Workbook Chapter 16 Flashcards
Explain treatment of stock loss and loan repayment in regards to a cash flow statement.
Stock loss is a non-cash item as the expense represents the physical movement of stock out of the business. There is no cash flow involved in this transaction.
Loan repayment is the reduction of the principal of a loan. This constitutes a financing activity as it affects the financial structure of the business.
State one reason why wages paid might be less than wages expense.
Wages paid might be less than wages expense because the last pay date did not occur in the current reporting period but in the next reporting period. Therefore, wages were incurred and are now owing at the end of this reporting period.
State two reasons why GST paid does not equal 10% of Operating Out ows.
Loan interest does not attract GST and wages does not attract GST.
Explain the importance of net operating cash flows
Net Operating Cash Flows are very important in assessing the business’s liquidity as it indicates whether the business can pay its way and meet its financial obligations from just its operating activities without the need for capital contributions from the owner or external finance.
Explain treatment of credit purchase of equipment and prepayment of rent in regards to a cash flow statement.
Credit purchase of equipment is a non-cash item and was not included in this report as credit transactions do not involve a cash flow.
Prepayment of rent is a cash outflow regarding an operating activity as it a cash outflow relating to day to day trading activities.
Explain how Investing Cash Flows may have a negative effect on Net Profit.
Investing cash outflows indicate the purchases of non-current assets. The non-current asset’s cost will then have to be allocated as depreciation expense against the revenue they have helped earn to provide accurate matching. Increasing expenses has a negative effect on Net Profit.
Explain treatment of interest paid and drawings of stock
Interest paid is an operating cash outflow asit a cash outflow relating to day to day trading activities.
Drawings of stock represents a movement of stock out of the business and does not involve any cash flow. Therefore, it is a non-cash
transaction and not included.
Explain how Financing Cash Flows may have a positive effect on Net Profit.
Financing Cash Flows indicate the repayment of debt. As debt is reduced, the interest cost associated with it will decrease as well.
If expenses decrease then this will have a positive effect on Net Profit.
In terms of cash management, explain one reason why the owner should not be
overly concerned that Busy Bytes suffered a cash deficit for the year ended 30 June
2016.
There is a positive net operating cash flow that indicates that the business is quite capable of meeting its normal day-to-day payments as well as the investing and financing activities of the business. The business only went into overdraft this period due to the purchase of the shop fittings, which it did without seeking finance.
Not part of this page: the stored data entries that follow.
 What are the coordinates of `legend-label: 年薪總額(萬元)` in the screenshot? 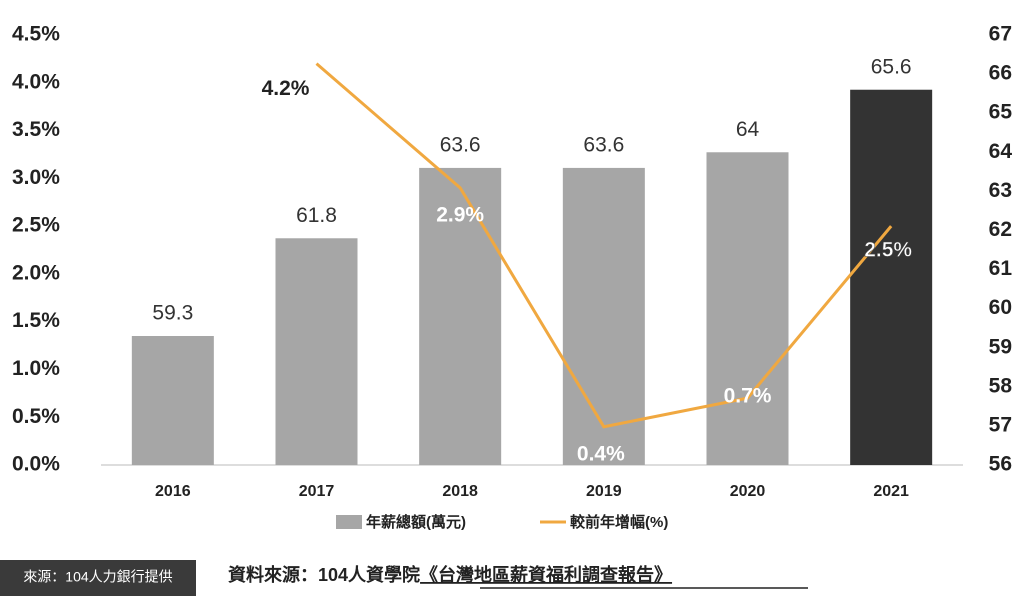 It's located at (416, 522).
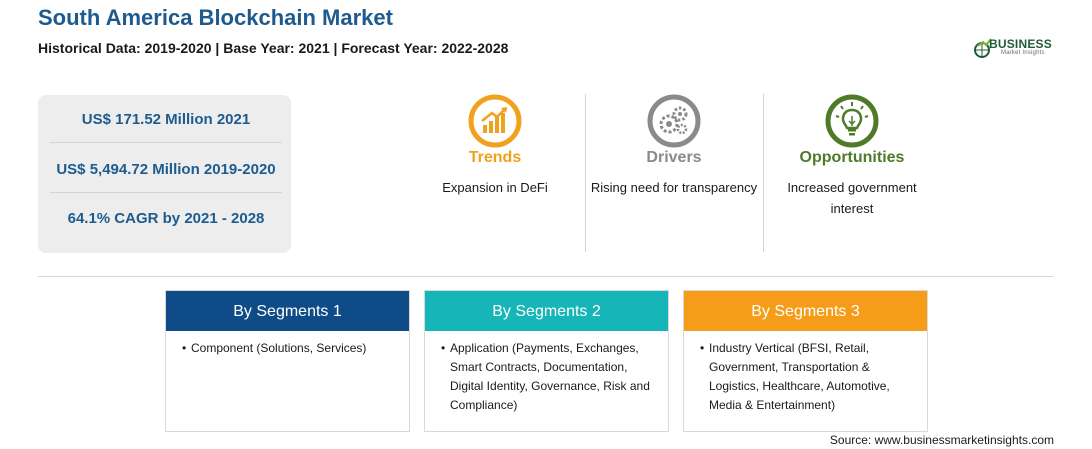 The height and width of the screenshot is (449, 1092). What do you see at coordinates (546, 311) in the screenshot?
I see `segment-title: By Segments 2` at bounding box center [546, 311].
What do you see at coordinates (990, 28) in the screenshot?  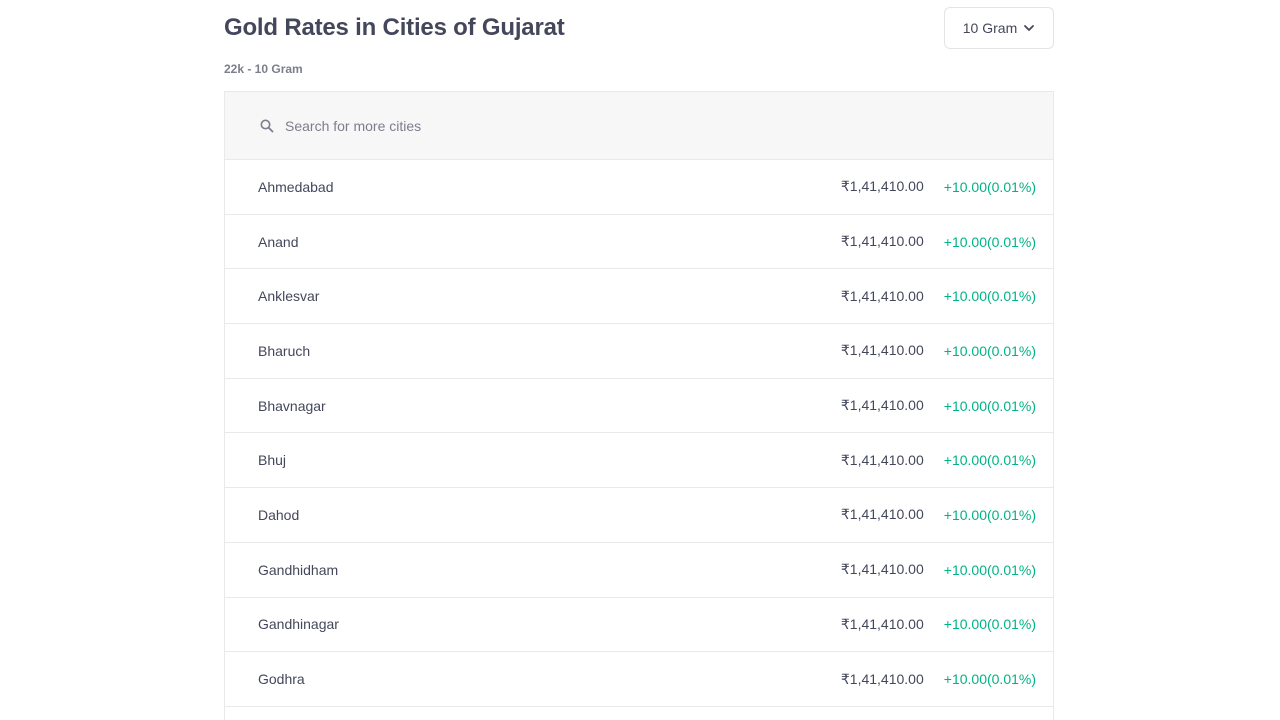 I see `unit-dropdown-label: 10 Gram` at bounding box center [990, 28].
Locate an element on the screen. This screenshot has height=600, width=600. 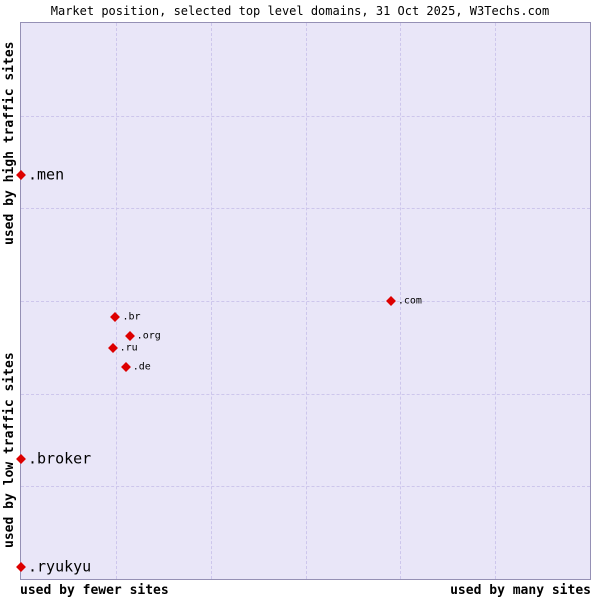
y-axis-label-high-traffic: used by high traffic sites is located at coordinates (10, 143).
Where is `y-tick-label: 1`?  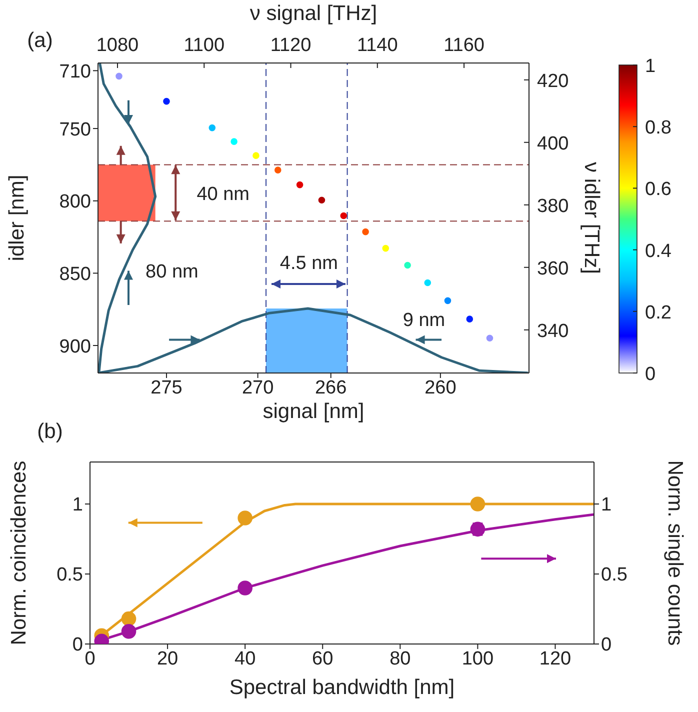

Referring to the information provided, explain two reasons that might explain why
Busy Bytes was able to earn a profit despite suffering a cash deficit in the year ended
30 June 2016.
Loan repayment is a cash payment but not an expense. Therefore, it decreases cash at bank but has no effect on Net Profit.
Purchase of shop fittings is a cash payment but not an expense. Therefore, it decreases cash at bank but has no effect on Net Profit.
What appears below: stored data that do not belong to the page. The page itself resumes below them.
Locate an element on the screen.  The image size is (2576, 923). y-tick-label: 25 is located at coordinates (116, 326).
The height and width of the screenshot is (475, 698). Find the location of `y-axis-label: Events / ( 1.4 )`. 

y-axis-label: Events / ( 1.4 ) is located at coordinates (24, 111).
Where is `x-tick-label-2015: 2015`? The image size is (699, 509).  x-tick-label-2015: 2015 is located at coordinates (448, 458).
Referring to the information provided, explain two reasons why Cracked Pepper
was able to generate a cash surplus despite suffering a Net Loss for May 2016.
Loan – NAB is a cash receipt but not a revenue. Therefore, it increases cash receipts but does not affect revenue and this improves cash at bank but has no effect on Net Profit.
GST refund is a cash receipt but not a revenue. Therefore, it increases cash receipts but does not affect revenue and this improves cash at bank but has no effect on Net Profit.
Explain why the owner should be concerned about the firm’s Operating Cash Flows
for May 2016.
There is a negative net operating cash flow that indicates that the business is not generating sufficient cash flows to meet its normal day- to-day payments. The business also is not providing cash for the investing and financing activities of the business. If the business is unable to meet its ongoing financial obligations its future as a going concern is in doubt.
Why shouldn’t Tim hire more staff
The business is unable to generate a positive net cash flow from its operating activities, indicating it cannot meet its current day-to-day obligations. The business only had an overall cash surplus due to the external borrowing of the business. The business cannot afford this additional expense at the moment.
Explain why Net Investing Cash Flows will usually be negative.
There is normally a negative net investing cash flow due to the fact that a business will normally purchase more non-current assets than it sells if it is growing. Even if it is replacing an old non-current asset, the cost of the new non-current asset will outweigh the cost of the old one that is being disposed of.
explain two reasons why Bella Rosa Tiles was
able to generate a cash surplus despite incurring a Net Loss in November 2016.
Loan – GE Finance is a cash receipt but not a revenue. Therefore, it increases cash receipts but does not affect revenue, and this improves cash at bank but has no effect on Net Profit.
Receipts from debtors was greater than credit sales for the period, and this improved cash at bank more so than Net Profit.